Screenshot and document pointing data:
------------------------------------------------------------------------

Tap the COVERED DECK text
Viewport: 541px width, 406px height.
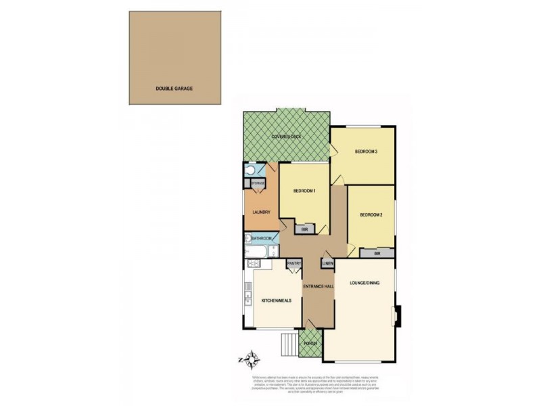click(286, 137)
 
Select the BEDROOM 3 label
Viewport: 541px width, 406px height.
click(365, 152)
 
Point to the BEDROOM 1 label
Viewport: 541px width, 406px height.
click(304, 191)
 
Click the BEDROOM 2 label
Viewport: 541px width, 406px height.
click(371, 215)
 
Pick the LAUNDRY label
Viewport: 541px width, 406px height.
click(261, 212)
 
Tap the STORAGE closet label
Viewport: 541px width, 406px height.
click(258, 183)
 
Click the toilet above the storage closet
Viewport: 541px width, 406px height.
click(250, 170)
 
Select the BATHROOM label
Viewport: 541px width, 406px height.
click(262, 238)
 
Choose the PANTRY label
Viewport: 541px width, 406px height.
click(293, 263)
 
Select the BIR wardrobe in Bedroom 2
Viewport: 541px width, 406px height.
click(377, 253)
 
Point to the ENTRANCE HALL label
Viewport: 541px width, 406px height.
click(319, 286)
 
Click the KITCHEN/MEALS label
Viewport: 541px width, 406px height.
click(277, 300)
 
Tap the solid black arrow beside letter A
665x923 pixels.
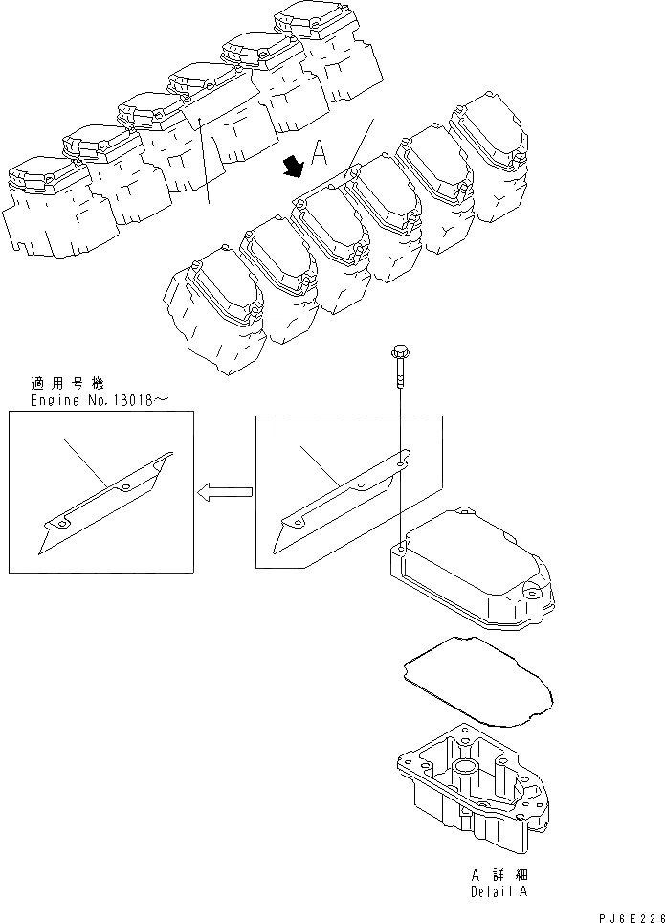coord(293,167)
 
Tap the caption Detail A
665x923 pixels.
coord(499,891)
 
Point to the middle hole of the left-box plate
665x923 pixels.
coord(128,488)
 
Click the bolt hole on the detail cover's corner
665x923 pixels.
coord(399,550)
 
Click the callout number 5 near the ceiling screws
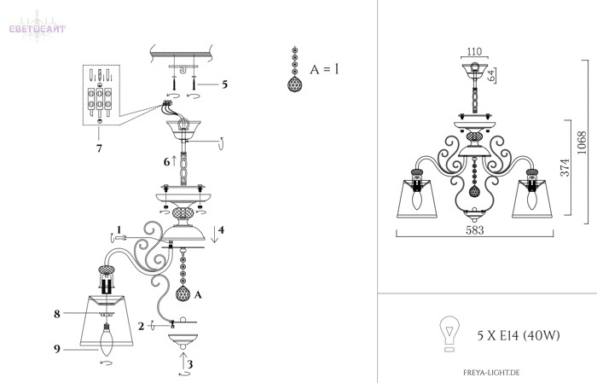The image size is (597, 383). coord(224,84)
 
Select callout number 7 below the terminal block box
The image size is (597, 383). coord(99,148)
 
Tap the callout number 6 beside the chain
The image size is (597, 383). coord(167,162)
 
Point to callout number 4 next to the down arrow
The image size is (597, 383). coord(221,229)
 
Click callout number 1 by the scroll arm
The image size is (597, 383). coord(119,229)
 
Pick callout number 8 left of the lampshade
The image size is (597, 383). coord(57,314)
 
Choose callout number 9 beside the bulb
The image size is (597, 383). coord(57,348)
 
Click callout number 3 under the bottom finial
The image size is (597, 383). coord(189,364)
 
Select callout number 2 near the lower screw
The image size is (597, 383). coord(142,326)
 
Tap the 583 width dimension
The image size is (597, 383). coord(475,230)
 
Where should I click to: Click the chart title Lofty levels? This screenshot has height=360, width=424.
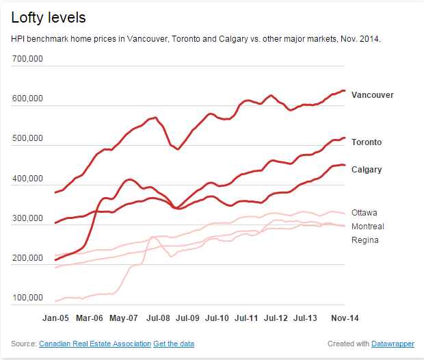pos(48,17)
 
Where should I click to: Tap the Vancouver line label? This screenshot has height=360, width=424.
pos(372,95)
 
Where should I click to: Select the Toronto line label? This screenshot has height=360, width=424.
pos(367,142)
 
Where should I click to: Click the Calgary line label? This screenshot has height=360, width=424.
pos(367,170)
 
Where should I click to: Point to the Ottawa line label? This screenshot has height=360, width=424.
pos(365,213)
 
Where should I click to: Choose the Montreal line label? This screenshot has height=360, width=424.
pos(367,227)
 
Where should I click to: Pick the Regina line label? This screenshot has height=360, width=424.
pos(365,240)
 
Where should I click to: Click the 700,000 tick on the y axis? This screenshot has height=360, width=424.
pos(28,60)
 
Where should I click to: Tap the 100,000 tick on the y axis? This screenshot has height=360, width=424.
pos(28,298)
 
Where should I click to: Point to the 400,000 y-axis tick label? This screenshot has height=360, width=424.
pos(28,179)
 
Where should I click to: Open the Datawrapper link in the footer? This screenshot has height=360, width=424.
pos(393,343)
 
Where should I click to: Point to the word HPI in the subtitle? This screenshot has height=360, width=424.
pos(19,39)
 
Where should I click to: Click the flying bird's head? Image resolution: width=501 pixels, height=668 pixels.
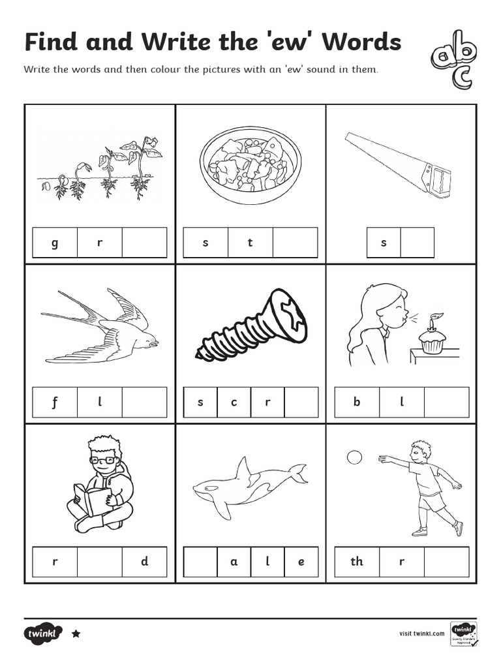click(x=149, y=339)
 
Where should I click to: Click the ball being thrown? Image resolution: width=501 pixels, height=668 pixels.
click(x=354, y=457)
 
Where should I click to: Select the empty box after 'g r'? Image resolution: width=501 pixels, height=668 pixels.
click(x=144, y=243)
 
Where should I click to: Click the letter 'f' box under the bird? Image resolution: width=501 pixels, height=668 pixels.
click(x=55, y=402)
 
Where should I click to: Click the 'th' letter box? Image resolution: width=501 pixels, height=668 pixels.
click(x=357, y=562)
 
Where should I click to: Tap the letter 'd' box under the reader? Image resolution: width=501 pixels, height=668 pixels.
click(x=144, y=562)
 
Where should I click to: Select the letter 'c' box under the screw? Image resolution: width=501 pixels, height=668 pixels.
click(x=234, y=402)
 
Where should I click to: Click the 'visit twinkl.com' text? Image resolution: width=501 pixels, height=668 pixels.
click(x=421, y=633)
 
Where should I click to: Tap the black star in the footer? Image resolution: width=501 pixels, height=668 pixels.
click(x=76, y=633)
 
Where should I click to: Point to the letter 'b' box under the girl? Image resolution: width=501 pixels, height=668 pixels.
click(x=357, y=402)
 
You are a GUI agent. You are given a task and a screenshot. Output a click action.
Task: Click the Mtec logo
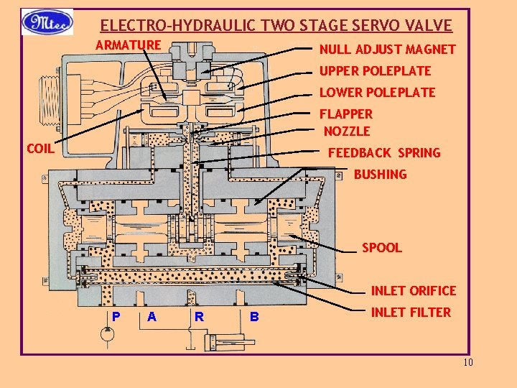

------------------------------------------------------------------------

§ **Set task**:
Update the part that opens with the line containing "Tap the STORAGE closet label" and closes with the line containing "click(262, 238)", replacing "Viewport" with "Display area" throughout and leaving everything else unchanged. Give only those lines.

§ **Result of this exercise**:
Tap the STORAGE closet label
Display area: 541px width, 406px height.
click(258, 183)
 
Click the toilet above the storage closet
Display area: 541px width, 406px height.
click(250, 170)
 
Select the BATHROOM label
Display area: 541px width, 406px height.
click(262, 238)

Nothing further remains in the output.